Et puis j’ai retrouvé avec plaisir deux personnages sympathiques et attachants qui deviennent récurrents dans l’œuvre de Chrystine Brouillet : Maxime (SOINS INTENSIFS) qui vit maintenant avec Maud pendant la semaine et Grégoire (LE COLLECTIONNEUR) qui est devenu aide-cuisinier dans un prestigieux restaurant. En passant, Maud se fait toujours appeler BISCUIT.

Les deux garçons apportent à l’histoire une belle fraîcheur en plus d’être très utiles, à leur façon. Surtout que c’est Grégoire qui va enclencher sans le savoir le processus de conclusion de l’histoire.

En plus d’être d’une grande densité sur le plan littéraire, INDÉSIRABLES nous parle, nous aborde directement. Il y a un brassage d’émotions parce que le sort de Pascal a occupé mon esprit pendant toute ma lecture. Je me suis senti interpelé sur des problèmes rencontrés partout dans le monde et qui sont difficiles à résoudre parce qu’ils sont occultés, passés sous silence jusqu’à l’éclatement du drame.

Je parle de l’intimidation, du harcèlement, du taxage, de la violence verbale, psychologique et physique dans les écoles et de la manipulation. Tout ce qu’a vécu Pascal finalement, sans que personne n’intervienne. Pascal s’est isolé dans sa souffrance et sa solitude jusqu’à l’éclatement final car Betty est vraiment allée au bout de sa méchanceté.

Mais il n’y a rien de moralisateur ou d’accusateur entre les lignes d’INDÉSIRABLES bien au contraire. J’ai admiré le doigté et la sensibilité de l’auteure quant à la façon d’aborder ces problèmes sociaux criants. Je vous recommande donc INDÉSIRABLE et je dirai en terminant que le livre a une belle valeur pédagogique. On devrait en suggérer ou en imposer la lecture à l’école dès le premier secondaire. Une profonde compréhension du texte serait bénéfique à tout le monde.

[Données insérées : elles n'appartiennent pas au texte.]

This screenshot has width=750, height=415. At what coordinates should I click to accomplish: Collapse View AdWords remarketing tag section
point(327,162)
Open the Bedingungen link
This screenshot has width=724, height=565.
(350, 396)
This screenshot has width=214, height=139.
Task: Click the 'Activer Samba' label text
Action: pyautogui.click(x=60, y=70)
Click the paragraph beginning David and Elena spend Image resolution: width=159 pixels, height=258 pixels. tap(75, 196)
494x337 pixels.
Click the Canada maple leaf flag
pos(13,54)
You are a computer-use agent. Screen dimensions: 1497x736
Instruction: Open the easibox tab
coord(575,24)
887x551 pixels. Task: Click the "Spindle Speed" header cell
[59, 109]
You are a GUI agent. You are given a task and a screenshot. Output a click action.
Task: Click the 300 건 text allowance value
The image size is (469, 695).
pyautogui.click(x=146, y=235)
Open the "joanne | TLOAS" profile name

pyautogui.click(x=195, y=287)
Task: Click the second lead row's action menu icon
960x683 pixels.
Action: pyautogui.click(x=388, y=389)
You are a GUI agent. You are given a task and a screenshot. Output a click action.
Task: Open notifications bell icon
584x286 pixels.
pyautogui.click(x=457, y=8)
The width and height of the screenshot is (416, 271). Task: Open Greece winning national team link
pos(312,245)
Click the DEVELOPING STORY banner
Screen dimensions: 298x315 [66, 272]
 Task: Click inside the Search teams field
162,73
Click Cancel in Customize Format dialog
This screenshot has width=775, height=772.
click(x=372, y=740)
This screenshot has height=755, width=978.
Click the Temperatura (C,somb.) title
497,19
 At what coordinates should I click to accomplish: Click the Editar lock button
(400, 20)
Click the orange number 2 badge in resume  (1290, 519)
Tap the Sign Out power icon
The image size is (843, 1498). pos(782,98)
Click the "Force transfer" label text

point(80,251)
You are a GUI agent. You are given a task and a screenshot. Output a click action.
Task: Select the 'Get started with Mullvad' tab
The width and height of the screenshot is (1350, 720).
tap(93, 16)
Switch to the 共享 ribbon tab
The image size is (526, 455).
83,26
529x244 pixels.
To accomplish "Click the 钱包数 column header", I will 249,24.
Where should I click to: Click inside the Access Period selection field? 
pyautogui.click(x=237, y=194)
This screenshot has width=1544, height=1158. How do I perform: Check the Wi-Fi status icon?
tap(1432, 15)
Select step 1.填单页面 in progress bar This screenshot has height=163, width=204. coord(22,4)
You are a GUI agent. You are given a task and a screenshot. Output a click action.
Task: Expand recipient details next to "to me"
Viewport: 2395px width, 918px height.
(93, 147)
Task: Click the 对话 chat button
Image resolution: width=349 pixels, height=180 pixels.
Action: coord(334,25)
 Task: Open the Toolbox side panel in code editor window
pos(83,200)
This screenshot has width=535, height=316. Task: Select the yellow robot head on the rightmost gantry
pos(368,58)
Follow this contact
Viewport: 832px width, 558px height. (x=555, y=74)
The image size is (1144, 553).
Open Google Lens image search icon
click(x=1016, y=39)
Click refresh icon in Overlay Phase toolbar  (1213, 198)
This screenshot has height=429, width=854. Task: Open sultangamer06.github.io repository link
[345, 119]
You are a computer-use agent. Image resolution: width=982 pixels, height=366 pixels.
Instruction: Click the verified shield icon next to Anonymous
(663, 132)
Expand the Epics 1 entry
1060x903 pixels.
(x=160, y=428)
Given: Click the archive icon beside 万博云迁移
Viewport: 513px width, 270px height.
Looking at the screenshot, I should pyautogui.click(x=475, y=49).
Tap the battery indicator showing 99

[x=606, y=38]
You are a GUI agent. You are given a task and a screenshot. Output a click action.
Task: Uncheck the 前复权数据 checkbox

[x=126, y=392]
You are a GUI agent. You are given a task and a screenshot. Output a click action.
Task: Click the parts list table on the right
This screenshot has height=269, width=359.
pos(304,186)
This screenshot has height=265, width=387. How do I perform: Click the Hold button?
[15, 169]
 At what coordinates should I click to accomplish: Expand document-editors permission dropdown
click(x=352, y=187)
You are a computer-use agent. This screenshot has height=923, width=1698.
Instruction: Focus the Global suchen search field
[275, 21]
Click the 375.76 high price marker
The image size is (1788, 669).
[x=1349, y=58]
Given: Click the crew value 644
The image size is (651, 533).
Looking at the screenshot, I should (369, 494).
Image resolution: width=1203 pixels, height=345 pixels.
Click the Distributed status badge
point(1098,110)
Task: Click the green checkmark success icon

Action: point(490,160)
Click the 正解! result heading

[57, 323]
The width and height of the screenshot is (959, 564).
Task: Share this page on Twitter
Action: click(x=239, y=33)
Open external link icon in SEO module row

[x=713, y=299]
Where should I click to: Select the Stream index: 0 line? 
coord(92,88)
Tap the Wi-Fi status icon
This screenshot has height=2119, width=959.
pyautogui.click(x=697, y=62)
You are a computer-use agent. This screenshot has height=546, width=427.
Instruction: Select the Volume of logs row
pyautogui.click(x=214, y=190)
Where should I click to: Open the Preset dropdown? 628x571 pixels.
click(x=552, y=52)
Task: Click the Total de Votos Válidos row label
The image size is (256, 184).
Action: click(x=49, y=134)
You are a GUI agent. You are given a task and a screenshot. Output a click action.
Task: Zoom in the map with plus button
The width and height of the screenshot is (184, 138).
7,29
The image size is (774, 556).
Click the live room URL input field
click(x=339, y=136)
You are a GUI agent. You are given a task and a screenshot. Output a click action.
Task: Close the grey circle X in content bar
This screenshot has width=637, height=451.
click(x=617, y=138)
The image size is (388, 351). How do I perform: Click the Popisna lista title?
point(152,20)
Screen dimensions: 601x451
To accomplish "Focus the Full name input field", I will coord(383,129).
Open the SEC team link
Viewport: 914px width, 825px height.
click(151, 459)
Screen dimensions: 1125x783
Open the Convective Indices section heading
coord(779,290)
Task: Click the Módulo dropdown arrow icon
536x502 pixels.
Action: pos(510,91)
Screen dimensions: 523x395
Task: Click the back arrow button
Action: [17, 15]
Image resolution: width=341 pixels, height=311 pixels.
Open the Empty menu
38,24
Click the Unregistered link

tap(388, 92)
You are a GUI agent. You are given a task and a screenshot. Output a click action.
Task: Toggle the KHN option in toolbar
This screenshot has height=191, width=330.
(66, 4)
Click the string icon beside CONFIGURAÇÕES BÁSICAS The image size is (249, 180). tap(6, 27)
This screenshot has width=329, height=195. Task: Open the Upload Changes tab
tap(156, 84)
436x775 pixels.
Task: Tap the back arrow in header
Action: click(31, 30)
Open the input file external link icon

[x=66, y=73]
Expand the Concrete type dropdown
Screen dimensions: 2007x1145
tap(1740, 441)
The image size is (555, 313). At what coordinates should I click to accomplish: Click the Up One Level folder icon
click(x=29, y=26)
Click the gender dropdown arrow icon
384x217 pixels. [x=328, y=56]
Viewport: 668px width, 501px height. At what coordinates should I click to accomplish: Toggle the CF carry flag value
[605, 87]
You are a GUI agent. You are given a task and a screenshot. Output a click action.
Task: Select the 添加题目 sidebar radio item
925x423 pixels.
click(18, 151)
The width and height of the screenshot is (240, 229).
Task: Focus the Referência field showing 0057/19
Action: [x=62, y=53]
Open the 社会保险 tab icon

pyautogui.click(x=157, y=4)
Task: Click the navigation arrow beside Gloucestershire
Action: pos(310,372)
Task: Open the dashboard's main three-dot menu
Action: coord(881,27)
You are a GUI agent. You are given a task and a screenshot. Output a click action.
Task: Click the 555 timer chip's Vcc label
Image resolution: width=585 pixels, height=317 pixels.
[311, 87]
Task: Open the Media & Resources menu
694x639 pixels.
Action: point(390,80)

Chrystine Brouillet est une auteure et chroniqueuse québécoise née le 15 février 1958 à Loretteville. Elle décroche le prix Robert Cliche dès le tout début de sa carrière avec CHÈRE VOISINE publié en 1982. De 1992 à 2002, elle publie près d’une douzaine de romans pour la jeunesse, surtout à la Courte Échelle. Cette période de sa carrière a été marquée par de nombreux prix prestigieux.

Mais ce qui fait que Chrystine Brouillet est passée au rang des auteurs les plus lus au Québec, tient d’un personnage qu’elle a créé, une femme inspecteur de police, héroïne d’une série policière de 1987 à 2013 : MAUD GRAHAM. La carrière de Chrystine Brouillet est gratifiée d’une prestigieuse reconnaissance littéraire dont l’Ordre de la Pléiade et en 1995, le grand prix littéraire Archambault.